Designed to be performed outside in a natural setting, LOUP GAROU is part performance, part ritual, part howl to the world about southeast Louisiana’s plight. We invite you to join us as we sing a song of love and hope for our precarious homeland.

Performed on the Amherst College Observatory Lawn off of Snell Street in Amherst. Bring blankets, lawn chairs (we will have some additional folding chairs available) and insect repellent, but leave the dogs at home! There is plenty of free parking nearby and handicapped people may drive up the hill to the site.

Tickets are $20 for Adults and $16 for Students & Seniors.  We also save a VERY limited number of $8 tickets which cannot be reserved. They are given to the first 10 people in line who request them at EXACTLY 5:30 p.m, one hour before the performance. Cash or check only.  NO CREDIT CARDS.

“This is a great creative work of anger, caution and imagination.”
— David Cuthbert, Steppin’ Out


NICK SLIE

lives and works on the disappearing wetlands of coastal Louisiana. He is Co-Founder and Co-Artistic Director of the New Orleans based performance collective Mondo Bizarro. He is an actor, director, writer, educator and community activist. Nick’s performance work ranges from physical theater to multi-disciplinary solo work, from digital storytelling to collaborative ensemble productions. He creates original works of performance that are rooted in a particular sense-of-place reflecting the needs, desires, memories and possibilities of the community from which it is born. In the last two years, he has collaborated on a vast array of local and national performance projects that include: co-creator/performer for Mondo Bizarro’s FLIGHT and Catching Him In Pieces; co-creator/performer for the national tour of UPROOTED: The Katrina Project; dramaturge for olive Dance Theater’s Brotherly Love; co-producer of The State of the National Art and Performance Festival and co-creative director of Mondo Bizarro’s post-Katrina story project The I-10 Witness Project (www.i10witness.org). He serves on the Executive Committee for Alternate ROOTS and is the Board Chair for the Network of Ensemble Theaters.

_Data segment_:
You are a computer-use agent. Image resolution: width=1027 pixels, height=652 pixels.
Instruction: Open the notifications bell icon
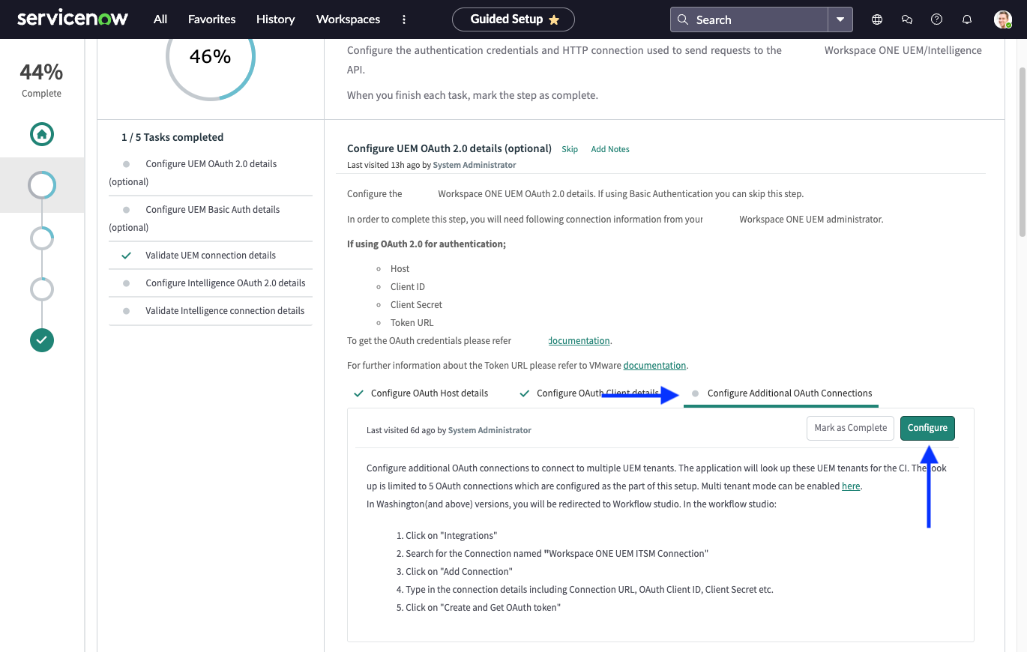(x=966, y=19)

_The tasks_:
[A] Reproduce word for word the part of the LOUP GAROU page running from "Designed to be" down to "to the site.".
[B] According to the LOUP GAROU page, at what time are the limited $8 tickets handed out?
[C] List every role the LOUP GAROU page gives for Nick Slie in the sentence that begins "He is an actor".

_Expected outputs_:
[A]
Designed to be performed outside in a natural setting, LOUP GAROU is part performance, part ritual, part howl to the world about southeast Louisiana’s plight. We invite you to join us as we sing a song of love and hope for our precarious homeland.

Performed on the Amherst College Observatory Lawn off of Snell Street in Amherst. Bring blankets, lawn chairs (we will have some additional folding chairs available) and insect repellent, but leave the dogs at home! There is plenty of free parking nearby and handicapped people may drive up the hill to the site.

[B] At exactly 5:30 p.m., one hour before the performance.

[C] Actor, director, writer, educator, community activist